**RECORDS FOR PROCESSING:**
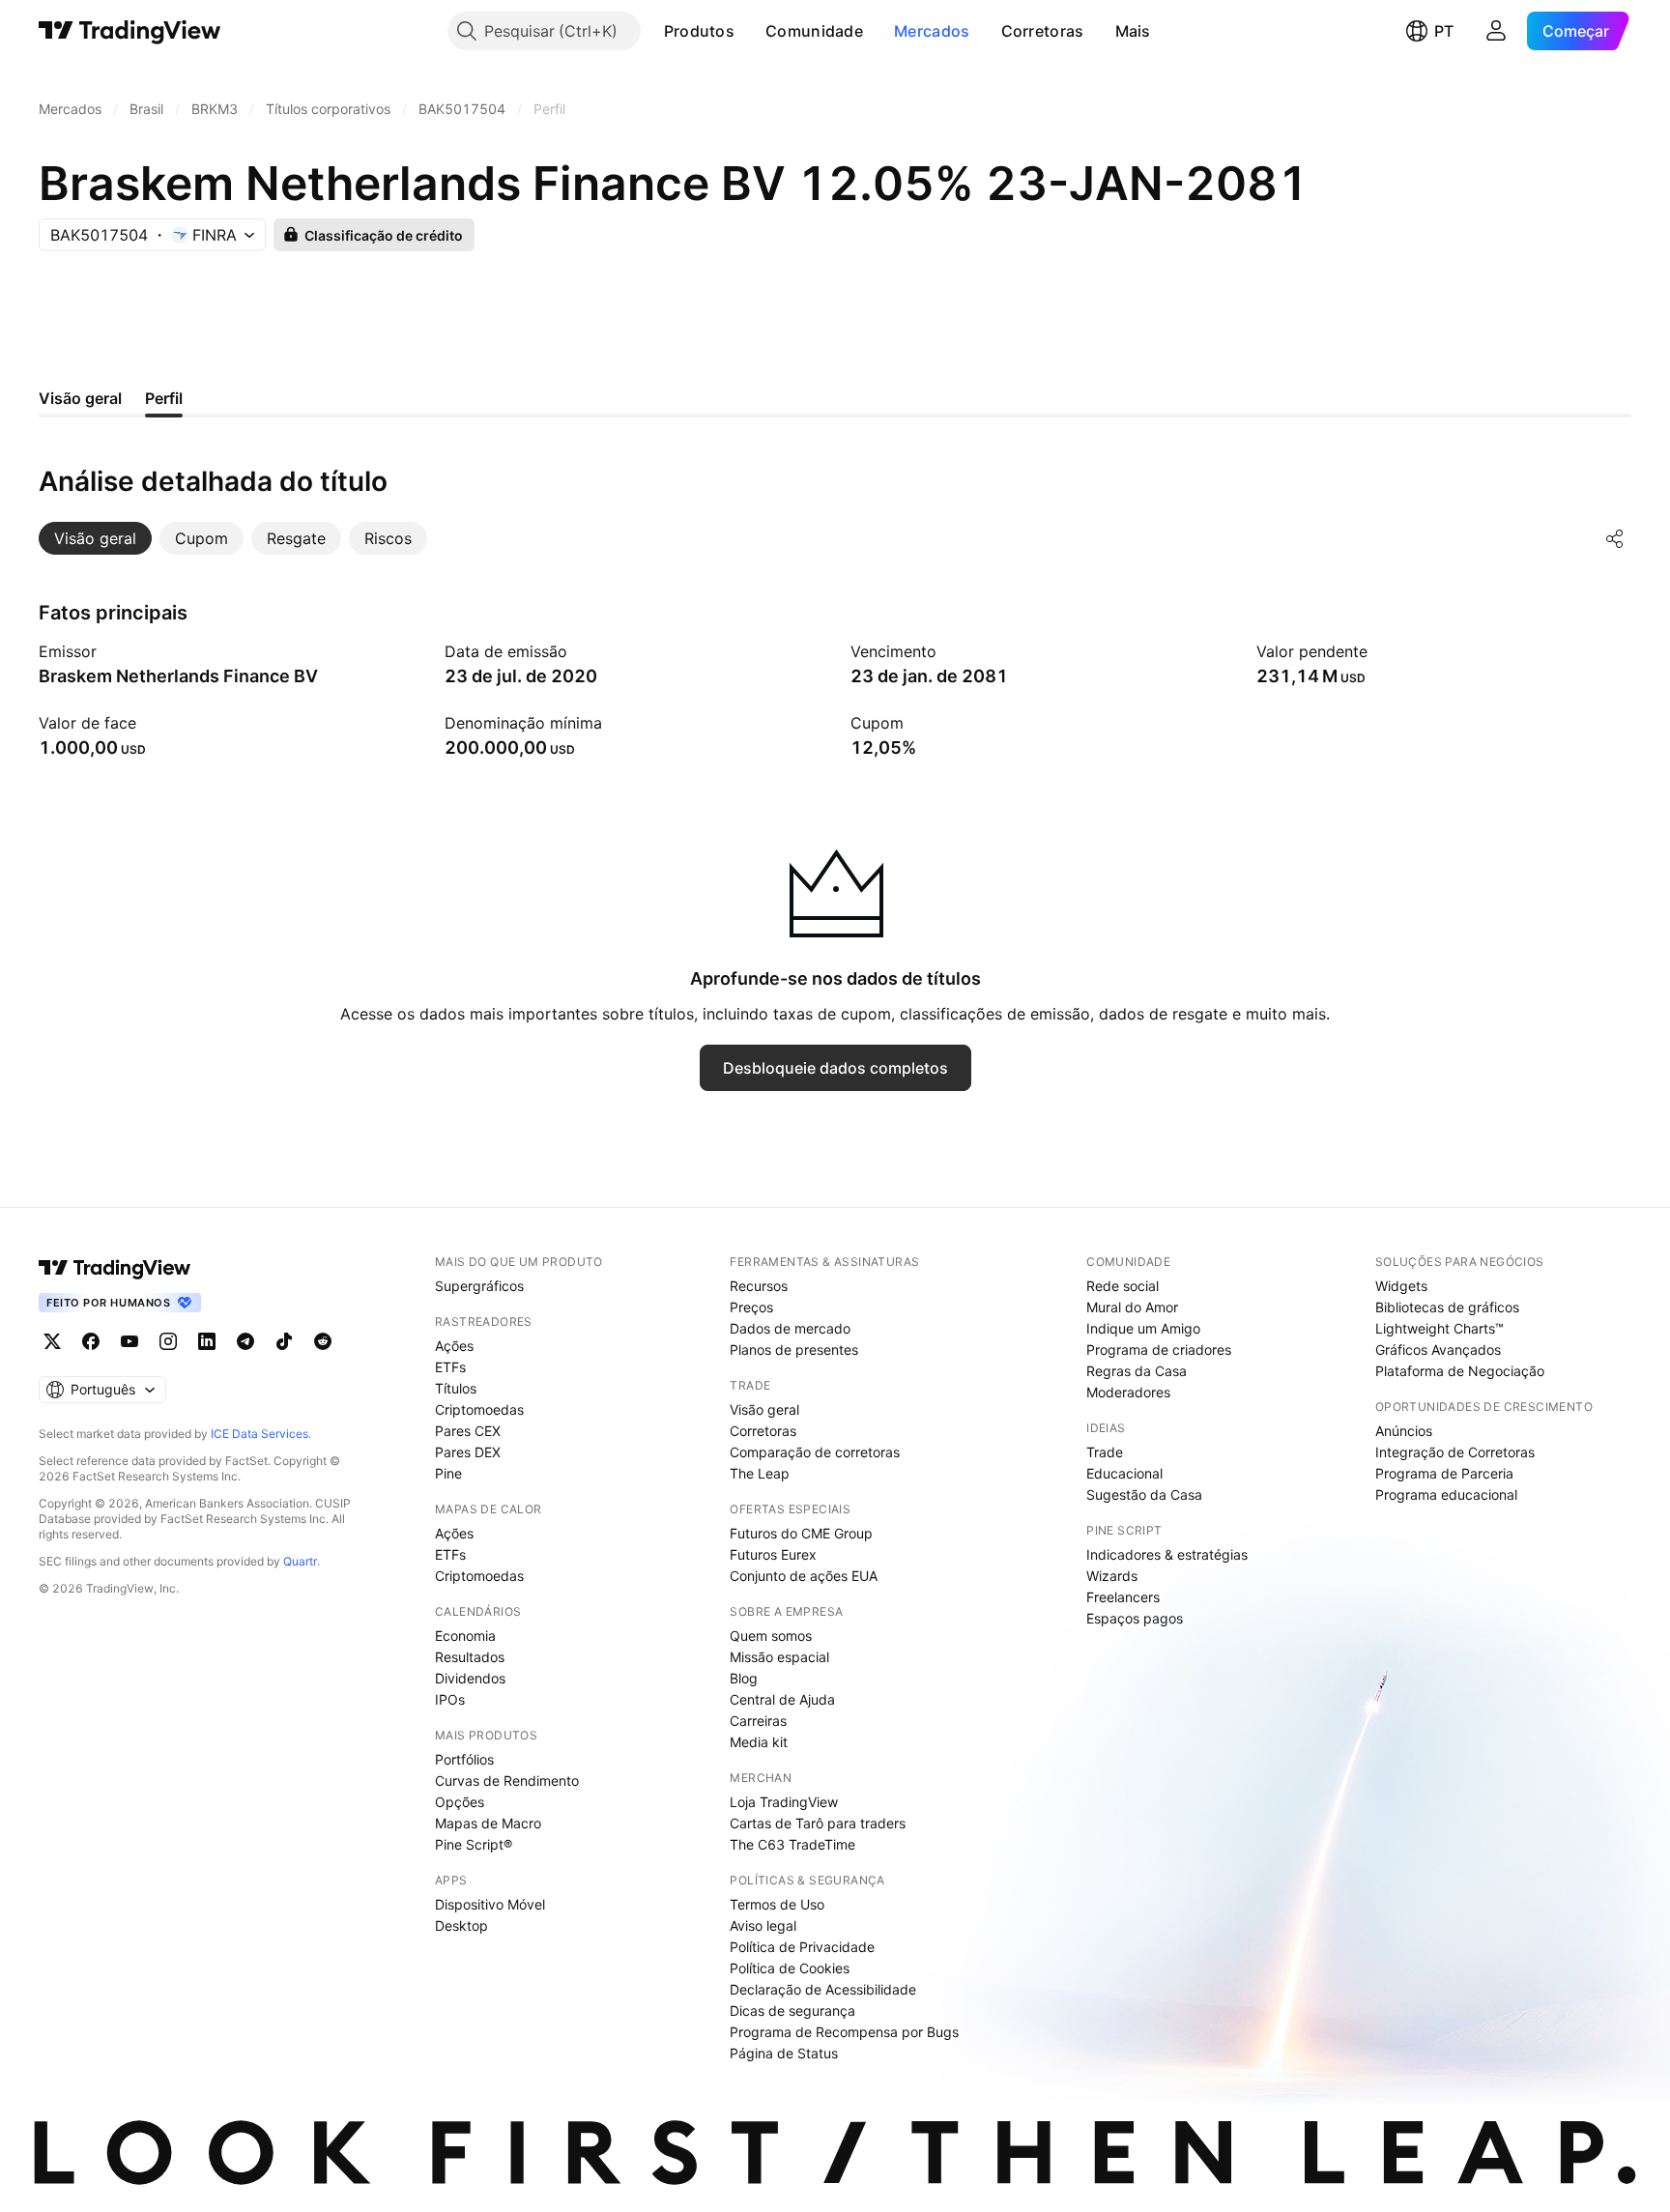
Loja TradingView (784, 1802)
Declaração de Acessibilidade (823, 1989)
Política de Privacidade (802, 1947)
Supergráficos (479, 1286)
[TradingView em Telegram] (245, 1341)
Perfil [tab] (164, 398)
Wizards (1111, 1575)
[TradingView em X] (52, 1341)
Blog (744, 1678)
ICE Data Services (259, 1433)
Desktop (461, 1925)
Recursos (759, 1286)
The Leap (760, 1473)
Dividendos (470, 1678)
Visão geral (764, 1409)
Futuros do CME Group (801, 1533)
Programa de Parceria (1444, 1473)
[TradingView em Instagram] (168, 1341)
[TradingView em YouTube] (129, 1341)
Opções (459, 1802)
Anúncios (1403, 1430)
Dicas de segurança (792, 2010)
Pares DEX (468, 1452)
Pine (448, 1473)
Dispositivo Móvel (490, 1904)
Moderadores (1128, 1392)
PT (1444, 31)
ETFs (450, 1367)
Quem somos (771, 1635)
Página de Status (784, 2053)
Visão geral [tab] (80, 398)
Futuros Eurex (773, 1554)
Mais (1133, 31)
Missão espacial (779, 1657)
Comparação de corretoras (815, 1452)
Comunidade (814, 31)
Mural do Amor (1132, 1307)
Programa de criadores (1158, 1349)
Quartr (300, 1561)
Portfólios (464, 1759)
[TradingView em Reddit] (322, 1341)
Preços (751, 1307)
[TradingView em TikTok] (284, 1341)
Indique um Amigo (1143, 1328)
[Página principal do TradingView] (130, 30)
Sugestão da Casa (1144, 1494)
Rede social (1122, 1286)
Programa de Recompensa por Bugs (844, 2032)
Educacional (1124, 1473)
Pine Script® (473, 1844)
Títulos (455, 1388)
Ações (454, 1345)
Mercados (931, 31)
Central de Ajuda (782, 1699)
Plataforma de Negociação (1459, 1371)
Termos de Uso (777, 1904)
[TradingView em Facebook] (90, 1341)
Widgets (1401, 1286)
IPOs (450, 1699)
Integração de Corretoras (1455, 1452)
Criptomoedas (479, 1409)
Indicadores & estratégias (1167, 1554)
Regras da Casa (1136, 1371)
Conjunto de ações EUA (804, 1575)
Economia (465, 1635)
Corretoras (1042, 31)
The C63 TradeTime (792, 1844)
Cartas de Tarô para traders (818, 1823)
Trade (1104, 1452)
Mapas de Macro (488, 1823)
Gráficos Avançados (1438, 1349)
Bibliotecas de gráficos (1447, 1307)
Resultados (469, 1657)
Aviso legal (763, 1925)
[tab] (95, 538)
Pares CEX (468, 1430)
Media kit (759, 1742)
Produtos (699, 31)
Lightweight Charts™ (1439, 1328)
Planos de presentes (794, 1349)
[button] (749, 31)
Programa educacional (1446, 1494)
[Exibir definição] (109, 651)
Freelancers (1123, 1597)
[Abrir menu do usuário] (1496, 31)
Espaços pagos (1134, 1618)
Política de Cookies (789, 1968)
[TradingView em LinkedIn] (206, 1341)
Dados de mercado (790, 1328)
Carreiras (758, 1720)
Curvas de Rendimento (507, 1780)
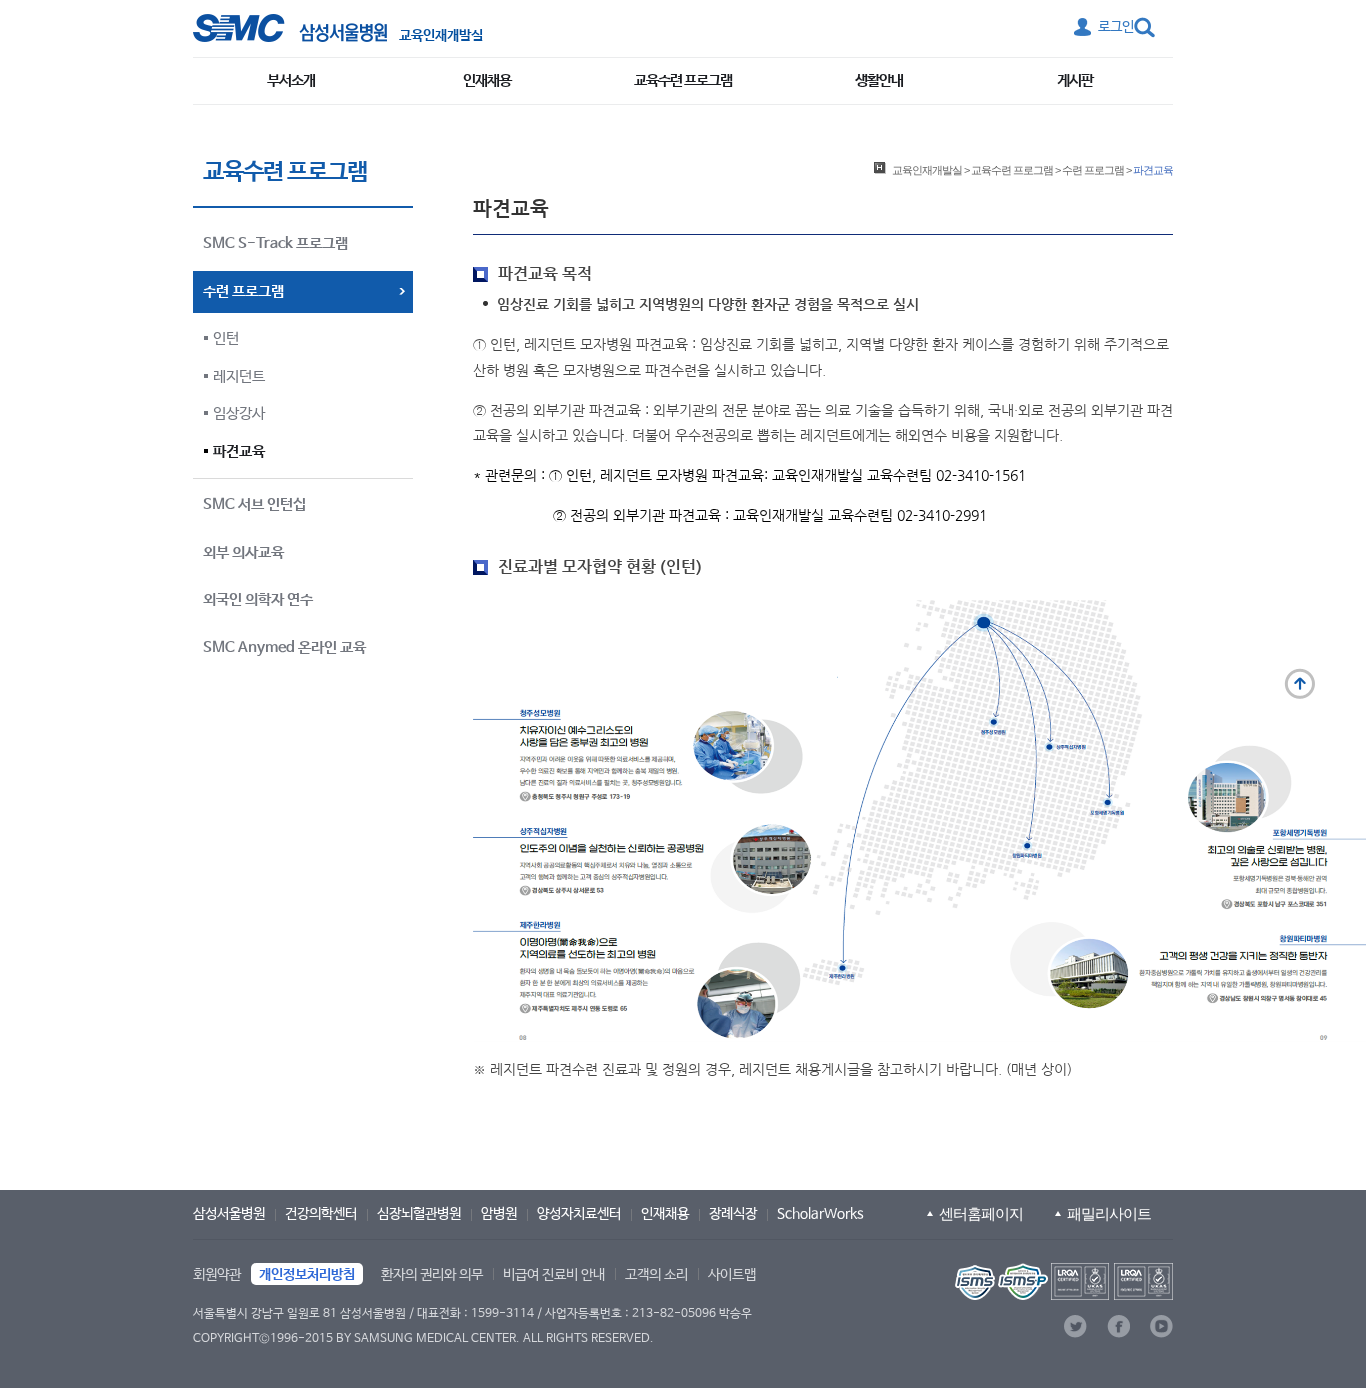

**EXERCISE DETAILS:**
Restate the entries verbatim and exclude any pictures.

**PROBLEM SOLUTION:**
Loja TradingView (784, 1802)
Declaração de Acessibilidade (823, 1989)
Política de Privacidade (802, 1947)
Supergráficos (479, 1286)
[TradingView em Telegram] (245, 1341)
Perfil [tab] (164, 398)
Wizards (1111, 1575)
[TradingView em X] (52, 1341)
Blog (744, 1678)
ICE Data Services (259, 1433)
Desktop (461, 1925)
Recursos (759, 1286)
The Leap (760, 1473)
Dividendos (470, 1678)
Visão geral (764, 1409)
Futuros do CME Group (801, 1533)
Programa de Parceria (1444, 1473)
[TradingView em Instagram] (168, 1341)
[TradingView em YouTube] (129, 1341)
Opções (459, 1802)
Anúncios (1403, 1430)
Dicas de segurança (792, 2010)
Pares DEX (468, 1452)
Pine (448, 1473)
Dispositivo Móvel (490, 1904)
Moderadores (1128, 1392)
PT (1444, 31)
ETFs (450, 1367)
Quem somos (771, 1635)
Página de Status (784, 2053)
Visão geral [tab] (80, 398)
Futuros Eurex (773, 1554)
Mais (1133, 31)
Missão espacial (779, 1657)
Comparação de corretoras (815, 1452)
Comunidade (814, 31)
Mural do Amor (1132, 1307)
Programa de criadores (1158, 1349)
Quartr (300, 1561)
Portfólios (464, 1759)
[TradingView em Reddit] (322, 1341)
Preços (751, 1307)
[TradingView em TikTok] (284, 1341)
Indique um Amigo (1143, 1328)
[Página principal do TradingView] (130, 30)
Sugestão da Casa (1144, 1494)
Rede social (1122, 1286)
Programa de Recompensa por Bugs (844, 2032)
Educacional (1124, 1473)
Pine Script® (473, 1844)
Títulos (455, 1388)
Ações (454, 1345)
Mercados (931, 31)
Central de Ajuda (782, 1699)
Plataforma de Negociação (1459, 1371)
Termos de Uso (777, 1904)
[TradingView em Facebook] (90, 1341)
Widgets (1401, 1286)
IPOs (450, 1699)
Integração de Corretoras (1455, 1452)
Criptomoedas (479, 1409)
Indicadores & estratégias (1167, 1554)
Regras da Casa (1136, 1371)
Conjunto de ações EUA (804, 1575)
Economia (465, 1635)
Corretoras (1042, 31)
The C63 TradeTime (792, 1844)
Cartas de Tarô para traders (818, 1823)
Trade (1104, 1452)
Mapas de Macro (488, 1823)
Gráficos Avançados (1438, 1349)
Bibliotecas de gráficos (1447, 1307)
Resultados (469, 1657)
Aviso legal (763, 1925)
[tab] (95, 538)
Pares CEX (468, 1430)
Media kit (759, 1742)
Produtos (699, 31)
Lightweight Charts™ (1439, 1328)
Planos de presentes (794, 1349)
[button] (749, 31)
Programa educacional (1446, 1494)
[Exibir definição] (109, 651)
Freelancers (1123, 1597)
[Abrir menu do usuário] (1496, 31)
Espaços pagos (1134, 1618)
Política de Cookies (789, 1968)
[TradingView em LinkedIn] (206, 1341)
Dados de mercado (790, 1328)
Carreiras (758, 1720)
Curvas de Rendimento (507, 1780)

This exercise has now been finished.